# Start of Source extract

# Pandora getting crappier



## sammib (Jun 13, 2007)

They're pumping in a lot more commercials now compared to when the app first came on line. Still have a very noticable snap/pop between tunes. And now a tune starts to play, and a few seconds into it, anothers tune comes in and overrides it. Very annoying. All this stuff really blows.


----------



## Hoosier205 (Sep 3, 2007)

sammib said:


> They're pumping in a lot more commercials now compared to when the app first came on line. Still have a very noticable snap/pop between tunes. And now a tune starts to play, and a few seconds into it, anothers tune comes in and overrides it. Very annoying. All this stuff really blows.


...it's a feature provided to you at no additional cost. You don't have to use it if you are so unhappy with it.


----------



## harsh (Jun 15, 2003)

DIRECTV seems to have this effect on music services.

It is obviously the subscriber's fault for trying to use the much ballyhooed feature.


----------



## Mike Bertelson (Jan 24, 2007)

Hoosier205 said:


> ...it's a feature provided to you at no additional cost. You don't have to use it if you are so unhappy with it.


While that may be true, this is a discussion forum for DIRECTV stuff. These kinds of discussions can help members find solutions...I'm just sayin' :grin:

Mike


----------



## wahooq (Oct 19, 2011)

what model rcvr? what software? mine has always operated seamlessly


----------



## Scott Kocourek (Jun 13, 2009)

The problems you are having have happened on and off for the past year that I have been using Pandora on my PC and phone. There have always been commercials and I'm not sure using Pandora through your DIRECTV receiver adds anymore. I use the Pandora app on my receiver on a somewhat regular basis and find it works just as well as any other way of getting it.


----------



## dcowboy7 (May 23, 2008)

"....and Leon's getting larger !"


----------



## Hoosier205 (Sep 3, 2007)

"Mike Bertelson" said:


> While that may be true, this is a discussion forum for DIRECTV stuff. These kinds of discussions can help members find solutions...I'm just sayin' :grin:
> 
> Mike


This is an issue with Pandora, not DirecTV. It isn't DirecTV stuff, unless the complaint is about the controls or UI.


----------



## Shades228 (Mar 18, 2008)

The pop between songs is usually when you have DD on. I noticed it a lot more when I would have a TV show going that was on a DD channel but music playing. Due to the receiver not locking the audio it can have a sound pops as it swaps between songs.


----------



## sasserfolk (Aug 7, 2005)

I noticed the changing halfway through a song a couple of days ago. I does not do it at first but after 5 or 6 songs it starts skipping to the next song. I have a HR-24 500.


----------



## slickshoes (Sep 20, 2009)

Hoosier205 said:


> ...it's a feature provided to you at no additional cost. You don't have to use it if you are so unhappy with it.


Trust me, all these snazzy features require very pricey contracts on Directv's part, so you betcha these costs are passed onto us the consumer...


----------



## ThomasM (Jul 20, 2007)

harsh said:


> DIRECTV seems to have this effect on music services.


Quite the contrary.

# End of Source extract

> **Set tasks**:
1. Which posters in the Pandora thread quote another member's post? Give each username once.
2. What receiver model does sasserfolk say they have in the Pandora thread?
3. Continue the Pandora thread from its last post.
The listing that follows comes from a different source than the Pandora thread.

# Start of Data provided

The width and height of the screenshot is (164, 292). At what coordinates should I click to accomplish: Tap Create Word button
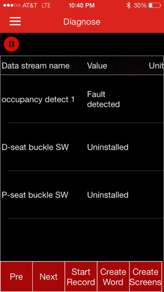click(x=113, y=277)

# End of Data provided

> **Answers to each task**:
1. Hoosier205, Mike Bertelson, slickshoes, ThomasM

2. An HR-24 500.

3.
Since adding DMX (Sonic Tap), the quality has improved 150%. In addition, additional programmers must have been added since the stale playlists that existed when DirecTV added the service now contain fresh updates every couple weeks.

And there are no obnoxious blabby DJ's like on XM. In fact, when my XM sub in the car expires in May it won't be renewed. Enjoying DMX at home via DirecTV and then getting in the car and putting up with all that blabbling makes me wish I could put a dish on top of the car!!


----------



## sammib (Jun 13, 2007)

You seem to be saying that since I don't pay for Pandora that poor service is acceptable. IMO I feel that if DTV makes this available they should make sure it is a good service not a crappy one.


----------



## sammib (Jun 13, 2007)

sammib said:


> You seem to be saying that since I don't pay for Pandora that poor service is acceptable. IMO I feel that if DTV makes this available they should make sure it is a good service not a crappy one.


I was answering Hoosier205


----------



## Hoosier205 (Sep 3, 2007)

"sammib" said:


> You seem to be saying that since I don't pay for Pandora that poor service is acceptable. IMO I feel that if DTV makes this available they should make sure it is a good service not a crappy one.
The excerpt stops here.